** Testo dell'articolo **
«È un attacco alle piccole produzioni agroalimentari del territorio»
TORINO – Un misto di dispiacere e di rabbia per Coldiretti Torino in merito al ricorso al Tar di Lindt & Sprüngli S.p.A. sul riconoscimento dell’indicazione Geografica Protetta al Giandujotto di Torino. «Il nuovo ricorso della multinazionale Lindt & Sprüngli contro l’iter di riconoscimento dell’Indicazione Geografica Protetta del Giandujotto di Torino è un attacco al sistema delle piccole produzioni agroalimentari della nostra città e del territorio» tuona il presidente di Coldiretti Torino, Bruno Mecca Cici. Il ricorso della famosa azienda dolciaria svizzera era arrivato oggi contro il provvedimento adottato dal Ministero dell’Agricoltura, della Sovranità Alimentare e delle Foreste che aveva chiuso il procedimento autorizzativo. «Dopo tutti questi anni e dopo il termine dell’iter stavamo aspettando il pronunciamento europeo, ma ora si rischia un nuovo stop in attesa della giustizia amministrativa».

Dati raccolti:
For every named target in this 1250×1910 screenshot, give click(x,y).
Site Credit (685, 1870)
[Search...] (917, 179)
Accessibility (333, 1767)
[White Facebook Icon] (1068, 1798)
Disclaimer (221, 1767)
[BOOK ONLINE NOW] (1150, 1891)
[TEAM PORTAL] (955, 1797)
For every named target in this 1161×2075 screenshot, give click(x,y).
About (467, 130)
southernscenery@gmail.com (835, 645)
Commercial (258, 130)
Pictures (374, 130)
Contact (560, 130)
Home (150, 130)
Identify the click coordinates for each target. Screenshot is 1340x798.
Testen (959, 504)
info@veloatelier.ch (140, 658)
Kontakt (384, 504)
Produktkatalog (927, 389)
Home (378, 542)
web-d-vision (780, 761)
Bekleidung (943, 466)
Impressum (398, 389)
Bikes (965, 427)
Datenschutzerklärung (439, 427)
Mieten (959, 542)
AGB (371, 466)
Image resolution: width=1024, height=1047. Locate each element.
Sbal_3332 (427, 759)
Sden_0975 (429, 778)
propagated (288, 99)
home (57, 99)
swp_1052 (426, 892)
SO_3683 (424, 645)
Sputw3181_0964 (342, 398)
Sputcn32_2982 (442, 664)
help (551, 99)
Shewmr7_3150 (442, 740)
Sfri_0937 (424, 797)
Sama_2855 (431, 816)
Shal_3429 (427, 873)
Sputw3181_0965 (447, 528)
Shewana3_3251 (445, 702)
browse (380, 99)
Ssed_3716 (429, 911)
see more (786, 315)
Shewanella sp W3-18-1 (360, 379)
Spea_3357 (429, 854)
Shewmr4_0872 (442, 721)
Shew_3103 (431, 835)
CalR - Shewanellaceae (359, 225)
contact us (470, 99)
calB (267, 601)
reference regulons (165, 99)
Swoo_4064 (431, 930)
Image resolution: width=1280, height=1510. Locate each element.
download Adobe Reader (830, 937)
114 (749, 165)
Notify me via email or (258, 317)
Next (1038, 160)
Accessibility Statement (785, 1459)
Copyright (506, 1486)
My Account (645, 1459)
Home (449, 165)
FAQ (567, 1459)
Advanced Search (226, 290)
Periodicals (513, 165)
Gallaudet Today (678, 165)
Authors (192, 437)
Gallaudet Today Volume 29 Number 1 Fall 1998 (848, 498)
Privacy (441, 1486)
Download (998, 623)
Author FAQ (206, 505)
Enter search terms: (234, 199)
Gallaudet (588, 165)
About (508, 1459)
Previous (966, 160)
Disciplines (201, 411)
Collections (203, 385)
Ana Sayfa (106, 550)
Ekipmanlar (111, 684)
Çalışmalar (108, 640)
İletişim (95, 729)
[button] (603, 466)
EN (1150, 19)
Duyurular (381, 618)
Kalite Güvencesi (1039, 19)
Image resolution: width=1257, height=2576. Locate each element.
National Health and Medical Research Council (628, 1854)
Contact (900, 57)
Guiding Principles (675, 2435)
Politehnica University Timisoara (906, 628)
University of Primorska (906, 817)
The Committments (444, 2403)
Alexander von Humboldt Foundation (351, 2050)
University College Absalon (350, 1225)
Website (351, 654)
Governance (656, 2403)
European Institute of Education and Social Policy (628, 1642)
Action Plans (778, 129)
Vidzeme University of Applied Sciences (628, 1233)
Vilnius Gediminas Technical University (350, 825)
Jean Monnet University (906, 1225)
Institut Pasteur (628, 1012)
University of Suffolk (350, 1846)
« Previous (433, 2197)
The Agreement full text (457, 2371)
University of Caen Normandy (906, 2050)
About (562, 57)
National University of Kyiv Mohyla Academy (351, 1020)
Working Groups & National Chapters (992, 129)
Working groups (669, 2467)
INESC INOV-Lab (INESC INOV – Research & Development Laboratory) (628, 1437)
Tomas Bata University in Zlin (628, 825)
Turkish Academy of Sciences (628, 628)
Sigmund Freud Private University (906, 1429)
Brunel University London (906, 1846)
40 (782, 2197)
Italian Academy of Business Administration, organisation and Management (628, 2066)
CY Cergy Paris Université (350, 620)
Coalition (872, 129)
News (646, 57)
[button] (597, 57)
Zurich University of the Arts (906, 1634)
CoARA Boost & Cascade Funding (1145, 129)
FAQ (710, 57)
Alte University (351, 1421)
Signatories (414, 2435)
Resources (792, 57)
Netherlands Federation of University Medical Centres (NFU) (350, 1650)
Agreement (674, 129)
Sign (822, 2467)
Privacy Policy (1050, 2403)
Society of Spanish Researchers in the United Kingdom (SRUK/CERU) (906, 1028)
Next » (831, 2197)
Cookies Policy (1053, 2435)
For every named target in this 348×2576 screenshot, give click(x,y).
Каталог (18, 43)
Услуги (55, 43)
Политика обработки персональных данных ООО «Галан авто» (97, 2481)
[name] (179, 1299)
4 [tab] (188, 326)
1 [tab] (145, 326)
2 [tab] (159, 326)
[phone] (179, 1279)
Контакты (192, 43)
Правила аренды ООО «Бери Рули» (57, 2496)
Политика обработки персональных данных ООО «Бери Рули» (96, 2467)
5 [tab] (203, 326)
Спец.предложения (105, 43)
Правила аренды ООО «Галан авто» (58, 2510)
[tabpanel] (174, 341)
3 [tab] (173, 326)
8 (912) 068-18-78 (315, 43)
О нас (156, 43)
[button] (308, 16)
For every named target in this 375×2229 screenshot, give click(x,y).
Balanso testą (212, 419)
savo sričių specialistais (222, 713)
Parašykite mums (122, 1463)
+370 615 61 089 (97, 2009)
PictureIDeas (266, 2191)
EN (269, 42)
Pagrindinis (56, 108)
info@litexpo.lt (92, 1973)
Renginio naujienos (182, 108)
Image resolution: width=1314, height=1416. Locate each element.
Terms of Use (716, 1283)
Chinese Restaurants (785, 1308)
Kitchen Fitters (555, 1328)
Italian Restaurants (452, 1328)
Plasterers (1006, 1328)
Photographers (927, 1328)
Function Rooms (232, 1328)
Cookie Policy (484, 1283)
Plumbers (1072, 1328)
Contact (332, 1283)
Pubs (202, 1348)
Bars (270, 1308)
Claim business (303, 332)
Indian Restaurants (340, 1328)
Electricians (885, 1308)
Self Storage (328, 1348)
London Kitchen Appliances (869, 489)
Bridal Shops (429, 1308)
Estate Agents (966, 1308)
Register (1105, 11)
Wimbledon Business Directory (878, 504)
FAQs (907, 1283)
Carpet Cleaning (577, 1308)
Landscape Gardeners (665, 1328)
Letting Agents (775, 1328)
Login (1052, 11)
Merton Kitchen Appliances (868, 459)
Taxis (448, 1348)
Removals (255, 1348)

** Cosa fare **
Rispondi a queste domande sull'articolo sul Giandujotto di Torino.
1. Chi è il presidente di Coldiretti Torino?
2. Da quale paese viene l'azienda dolciaria che ha fatto ricorso?
3. Quale ministero aveva adottato il provvedimento contro cui è arrivato il ricorso?
Il materiale non ha nessun ruolo in questo lavoro.

** Risposta **
1. Bruno Mecca Cici.
2. Dalla Svizzera.
3. Il Ministero dell'Agricoltura, della Sovranità Alimentare e delle Foreste.